Before I bought just..something. Now, I want to glow. I want to treat me better.
Same with clothes. I think more, what I want to wear and what is my style. I havent thought those in a long time.
Do I like this, or that. How do I see me? I´m interested in me. That´s a good thing, and new also.
I was listening one webinar yesterday, and there was this life coach.. or more like woman, who´s studied human behavior. Body language, how does our body react in stress or in good things. Well, I cant explain that, sorry! But she is expert what comes our bodies.
She told, in that webinar, that when she lost kilos, she did bought new clothes..and make up. Like appreciating her, as a woman more. I think, that I´m doing that now too.
I truly was thinking, why on earth I want some things more than before. Then I thought that I was sort of losing it ;)
But no, I´m not. I´m acting totally normal now. I havent paid too much interested to me in so many years..now I´m doing that. Is that meaning, that I am appreciating me... finally?
That could be the story.
I have tried some clothes from my wardrobe, just to see what I like and what is totally no no. Amazing, that there is those no no- clothes a lot. I think, that I didnt really think, what I was wearing. As long as those were fitting me, I was happy. Now I need more.
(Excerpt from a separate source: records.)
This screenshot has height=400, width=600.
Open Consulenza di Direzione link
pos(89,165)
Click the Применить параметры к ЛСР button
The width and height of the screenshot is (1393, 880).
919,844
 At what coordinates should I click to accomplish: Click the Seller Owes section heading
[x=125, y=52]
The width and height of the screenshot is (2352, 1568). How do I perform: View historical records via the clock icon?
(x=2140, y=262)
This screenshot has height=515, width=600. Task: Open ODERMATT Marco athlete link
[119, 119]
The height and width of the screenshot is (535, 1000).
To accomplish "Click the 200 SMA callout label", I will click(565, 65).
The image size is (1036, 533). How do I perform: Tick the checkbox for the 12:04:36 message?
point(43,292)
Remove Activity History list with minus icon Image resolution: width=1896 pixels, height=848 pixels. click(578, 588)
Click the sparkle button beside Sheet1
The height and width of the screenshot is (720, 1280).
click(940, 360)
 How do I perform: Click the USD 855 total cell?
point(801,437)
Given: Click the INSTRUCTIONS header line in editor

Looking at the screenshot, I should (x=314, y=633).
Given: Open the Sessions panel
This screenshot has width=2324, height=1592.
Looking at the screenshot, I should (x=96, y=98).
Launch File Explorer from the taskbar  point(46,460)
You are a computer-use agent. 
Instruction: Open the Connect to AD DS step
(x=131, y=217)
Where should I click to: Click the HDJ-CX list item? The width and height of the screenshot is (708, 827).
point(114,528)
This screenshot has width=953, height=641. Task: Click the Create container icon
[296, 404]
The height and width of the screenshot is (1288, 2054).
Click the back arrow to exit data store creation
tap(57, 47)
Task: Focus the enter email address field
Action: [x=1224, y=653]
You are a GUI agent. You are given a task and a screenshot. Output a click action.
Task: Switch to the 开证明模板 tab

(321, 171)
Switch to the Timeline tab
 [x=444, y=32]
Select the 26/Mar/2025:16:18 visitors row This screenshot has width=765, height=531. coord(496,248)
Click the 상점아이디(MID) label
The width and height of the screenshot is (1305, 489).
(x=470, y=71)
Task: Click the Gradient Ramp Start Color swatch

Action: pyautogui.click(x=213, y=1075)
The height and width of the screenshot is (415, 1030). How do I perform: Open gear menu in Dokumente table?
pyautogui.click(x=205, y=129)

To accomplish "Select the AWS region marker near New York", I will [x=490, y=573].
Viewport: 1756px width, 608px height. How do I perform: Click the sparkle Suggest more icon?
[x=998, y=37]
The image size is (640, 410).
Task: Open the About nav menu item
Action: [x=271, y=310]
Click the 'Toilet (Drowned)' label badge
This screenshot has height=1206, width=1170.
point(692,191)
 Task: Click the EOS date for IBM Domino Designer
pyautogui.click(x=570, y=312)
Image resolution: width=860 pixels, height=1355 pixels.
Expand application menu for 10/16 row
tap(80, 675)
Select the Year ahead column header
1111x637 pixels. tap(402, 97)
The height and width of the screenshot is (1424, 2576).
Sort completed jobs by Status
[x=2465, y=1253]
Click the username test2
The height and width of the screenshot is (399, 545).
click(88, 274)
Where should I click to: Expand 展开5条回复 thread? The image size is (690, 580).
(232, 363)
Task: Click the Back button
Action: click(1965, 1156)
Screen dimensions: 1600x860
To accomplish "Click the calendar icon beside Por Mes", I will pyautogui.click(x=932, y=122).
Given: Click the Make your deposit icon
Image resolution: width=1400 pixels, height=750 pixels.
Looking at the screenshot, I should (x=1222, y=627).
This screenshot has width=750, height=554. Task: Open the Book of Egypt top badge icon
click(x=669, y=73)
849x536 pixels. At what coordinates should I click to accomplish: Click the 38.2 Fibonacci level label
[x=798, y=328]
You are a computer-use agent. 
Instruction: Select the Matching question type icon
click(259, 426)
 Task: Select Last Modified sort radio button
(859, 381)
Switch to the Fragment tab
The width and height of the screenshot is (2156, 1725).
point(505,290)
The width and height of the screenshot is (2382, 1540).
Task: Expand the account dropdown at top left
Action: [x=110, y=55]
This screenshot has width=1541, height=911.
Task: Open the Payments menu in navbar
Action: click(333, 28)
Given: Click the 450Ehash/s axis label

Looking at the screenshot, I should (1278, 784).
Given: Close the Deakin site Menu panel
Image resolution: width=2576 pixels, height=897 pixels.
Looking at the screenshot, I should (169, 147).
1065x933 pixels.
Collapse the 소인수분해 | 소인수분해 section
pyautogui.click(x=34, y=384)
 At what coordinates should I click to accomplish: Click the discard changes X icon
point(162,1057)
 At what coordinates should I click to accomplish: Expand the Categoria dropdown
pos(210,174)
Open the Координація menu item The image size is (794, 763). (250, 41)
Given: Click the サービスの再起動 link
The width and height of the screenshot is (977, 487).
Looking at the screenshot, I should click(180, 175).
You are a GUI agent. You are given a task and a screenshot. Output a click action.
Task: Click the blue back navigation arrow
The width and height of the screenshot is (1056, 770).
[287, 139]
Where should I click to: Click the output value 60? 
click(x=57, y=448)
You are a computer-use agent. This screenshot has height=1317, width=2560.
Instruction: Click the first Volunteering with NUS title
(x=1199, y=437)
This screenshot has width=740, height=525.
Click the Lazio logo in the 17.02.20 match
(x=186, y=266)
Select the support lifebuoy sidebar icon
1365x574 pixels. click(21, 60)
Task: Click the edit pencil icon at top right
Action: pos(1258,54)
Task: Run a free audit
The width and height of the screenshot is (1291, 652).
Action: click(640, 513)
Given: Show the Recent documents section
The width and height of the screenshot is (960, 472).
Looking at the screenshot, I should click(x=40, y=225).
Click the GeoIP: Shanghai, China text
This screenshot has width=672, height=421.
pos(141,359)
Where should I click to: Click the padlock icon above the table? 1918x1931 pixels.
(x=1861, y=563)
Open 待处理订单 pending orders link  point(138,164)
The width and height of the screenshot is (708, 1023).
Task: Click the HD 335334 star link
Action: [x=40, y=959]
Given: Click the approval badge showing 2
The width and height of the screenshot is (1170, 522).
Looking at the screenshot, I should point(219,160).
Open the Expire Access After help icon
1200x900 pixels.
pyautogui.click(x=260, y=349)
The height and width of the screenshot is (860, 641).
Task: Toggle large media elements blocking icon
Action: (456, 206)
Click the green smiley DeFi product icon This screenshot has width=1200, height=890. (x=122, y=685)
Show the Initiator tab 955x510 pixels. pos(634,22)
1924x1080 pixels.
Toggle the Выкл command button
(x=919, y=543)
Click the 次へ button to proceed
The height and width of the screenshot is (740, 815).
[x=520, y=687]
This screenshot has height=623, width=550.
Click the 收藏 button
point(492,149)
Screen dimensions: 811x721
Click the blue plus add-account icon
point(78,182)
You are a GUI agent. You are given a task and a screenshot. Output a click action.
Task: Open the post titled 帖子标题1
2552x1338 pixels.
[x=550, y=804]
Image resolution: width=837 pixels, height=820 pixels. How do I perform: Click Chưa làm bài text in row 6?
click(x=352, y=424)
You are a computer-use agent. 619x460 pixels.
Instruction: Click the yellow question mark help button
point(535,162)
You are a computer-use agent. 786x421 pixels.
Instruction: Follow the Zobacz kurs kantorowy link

This is great feeling, to seek me again but as a woman. Not as that young girl as I was. Now I´m stronger, and now I´m more me. And that is coming out, louder now.
I do like this feeling, I do like to be in control in my own life. Taking my time to really think, what is my thing in life, my style, my own thoughts. Not what someone else tells me to like.
These are some pictures, what I have put to Instagram. I actually thought, what I love and bought those. And now I´m happy to use those. Treating me as good as I can... :)
More make up, what I thought carefully...more like planned, not just bought some random items.
Last pieces from my make up puzzle, lipstick and some skincare.. now I´m happy.
This was more like journey to me. That this was, all those new things. Being sure, what I want.
That...it is new, too...being sure. But I am. And that feels good. These are those small/big steps in life.